== DATA FOR PROCESSING ==
>>

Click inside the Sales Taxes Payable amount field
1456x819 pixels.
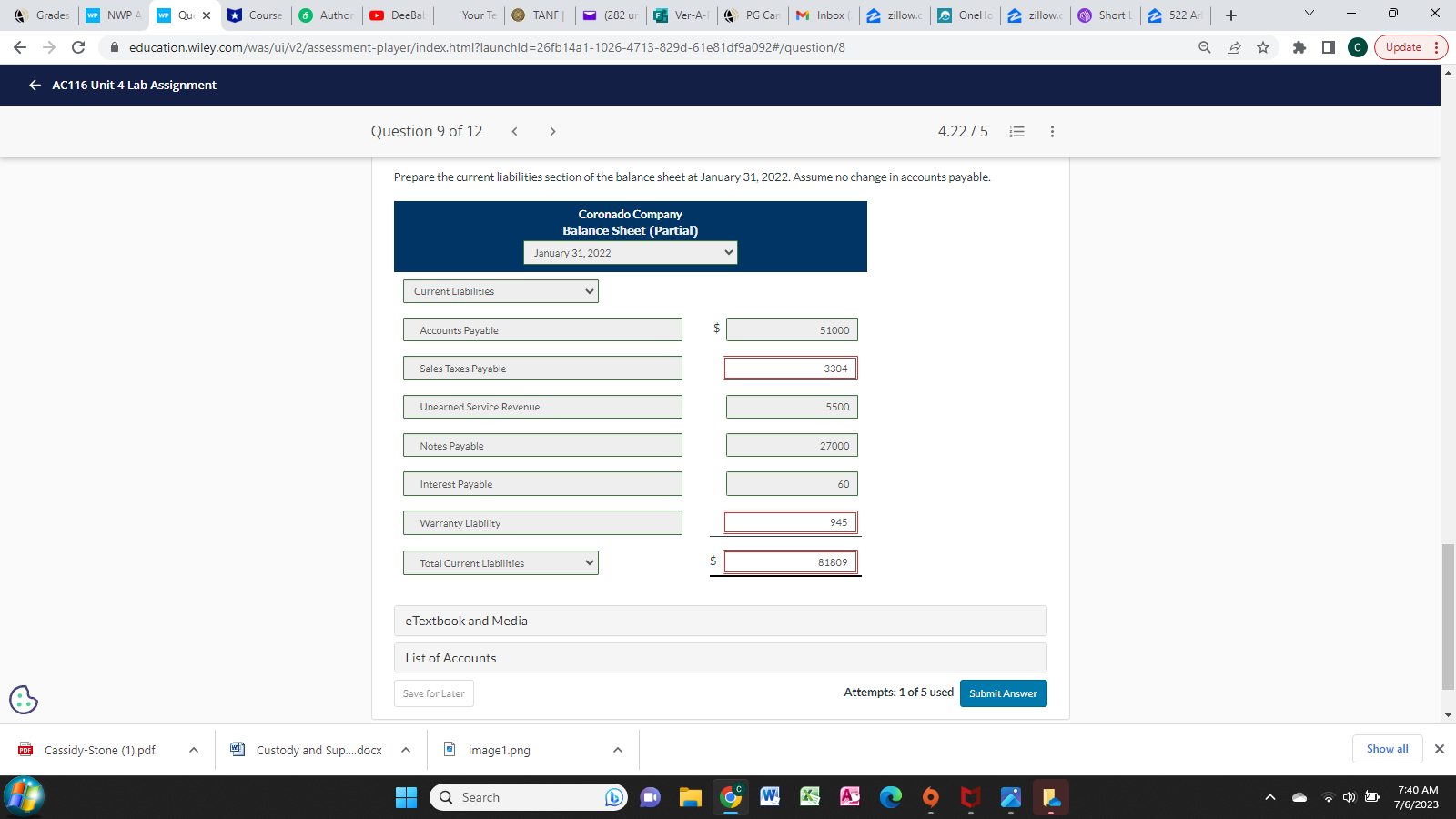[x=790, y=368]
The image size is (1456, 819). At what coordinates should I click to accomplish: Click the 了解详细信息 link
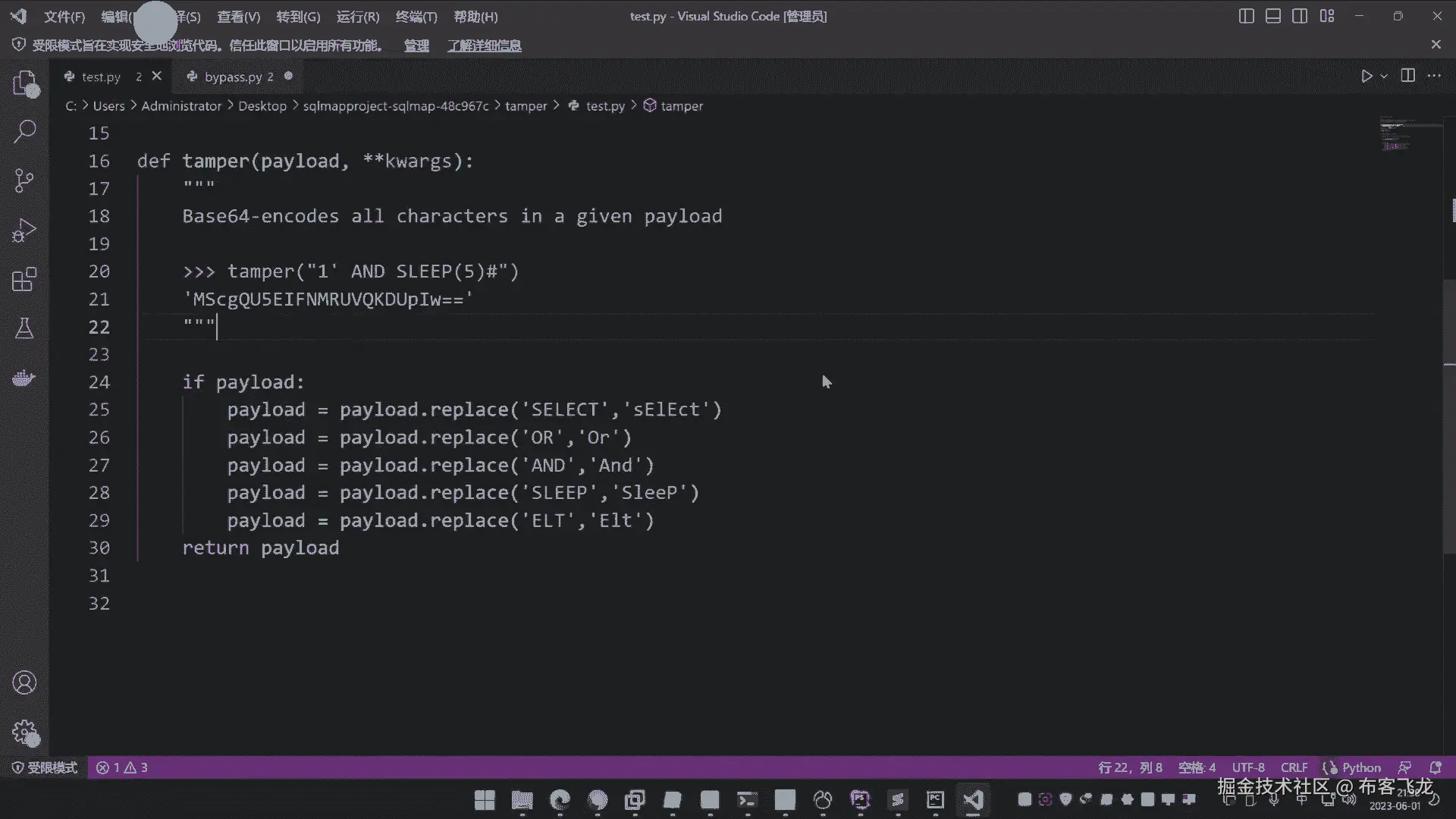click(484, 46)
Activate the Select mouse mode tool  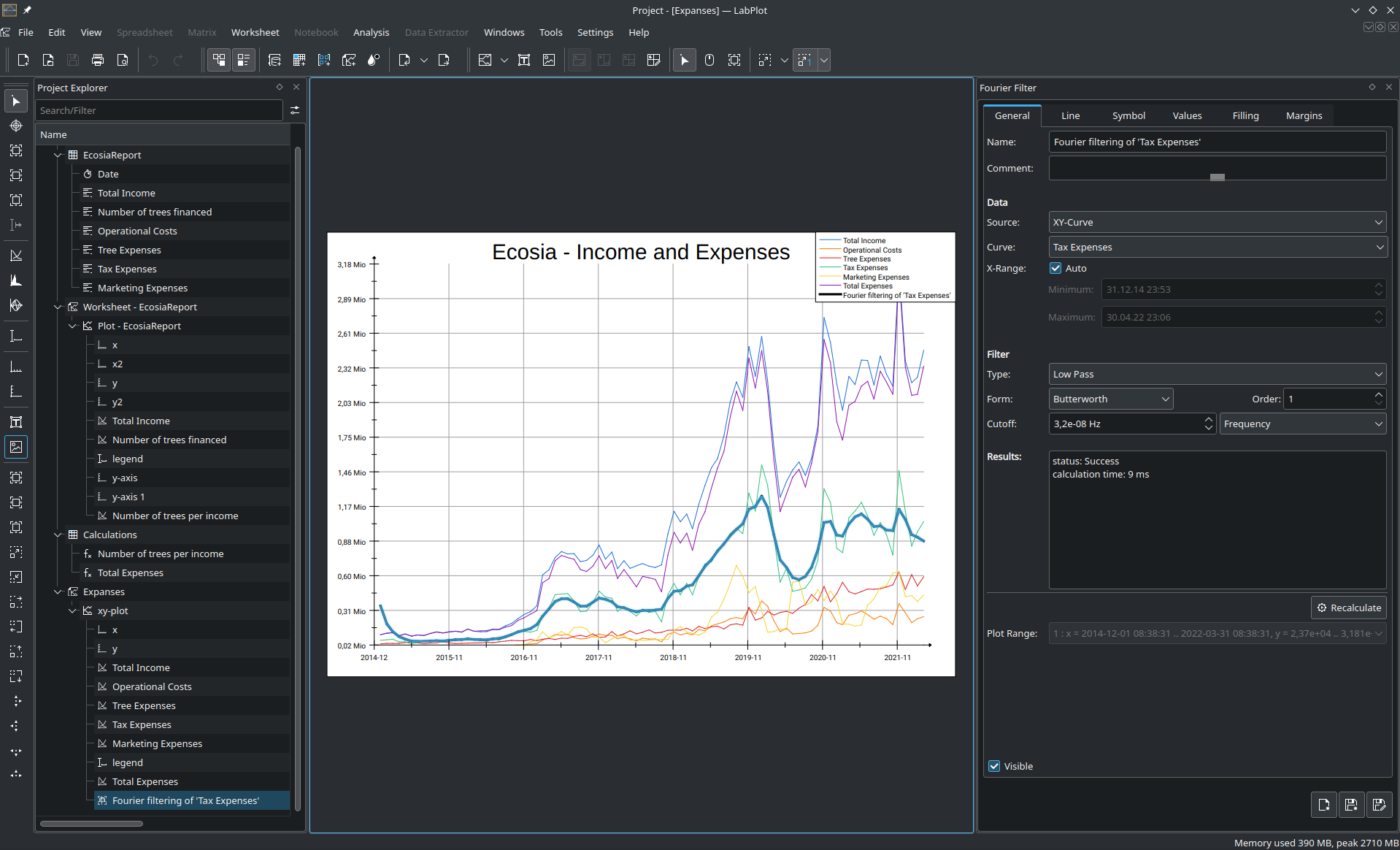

<<
>>

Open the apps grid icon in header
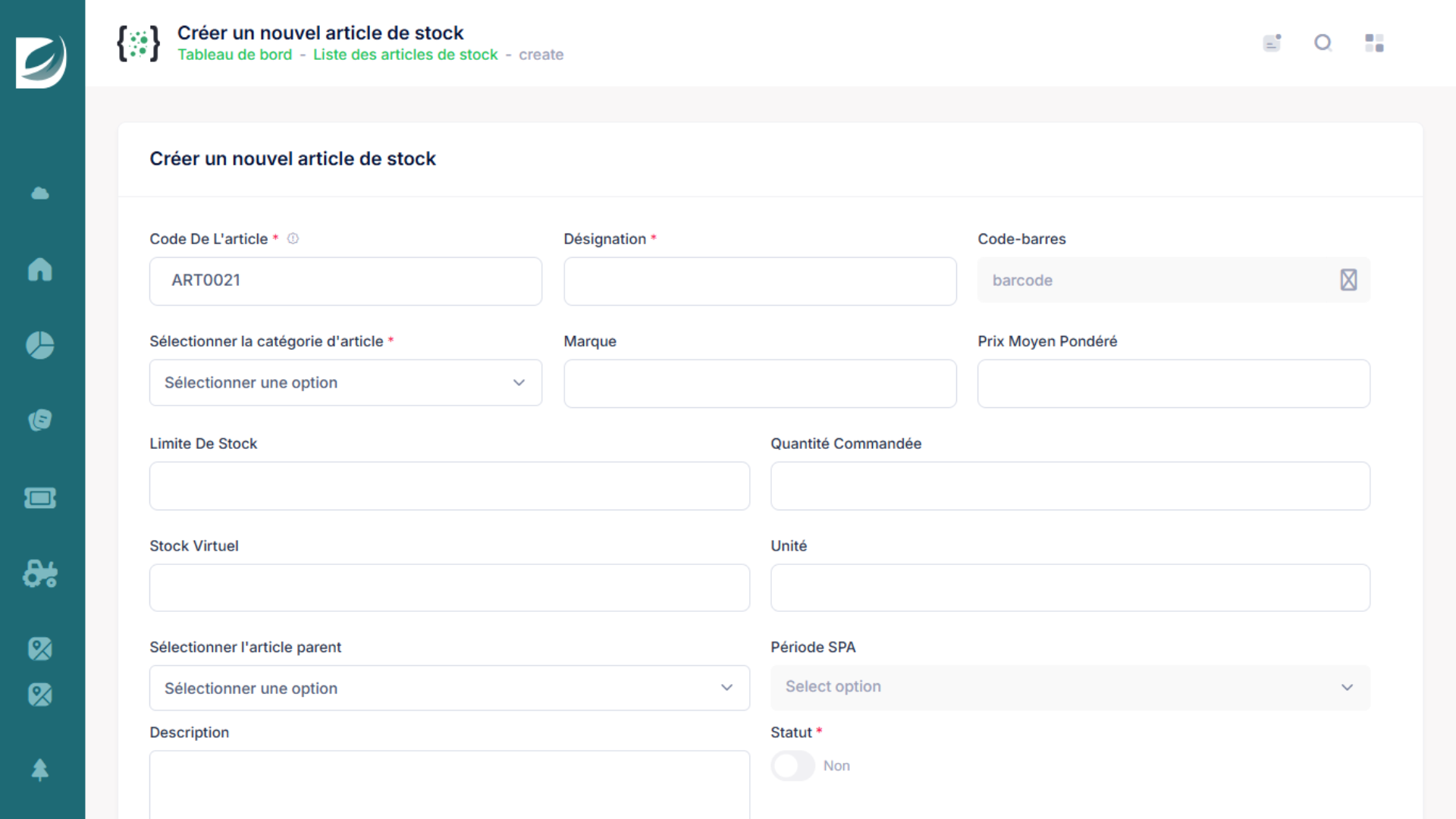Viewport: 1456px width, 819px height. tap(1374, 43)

<<

== BRIEF ==
Using the data above, copy exactly the lines from the one containing "The image size" to the one containing "Activate the Select mouse mode tool", inclusive. Exclude the pictures.

== EXERCISE ANSWER ==
The image size is (1456, 819). At what coordinates should I click to accomplish: Click the 了解详细信息 link
click(484, 46)
Activate the Select mouse mode tool  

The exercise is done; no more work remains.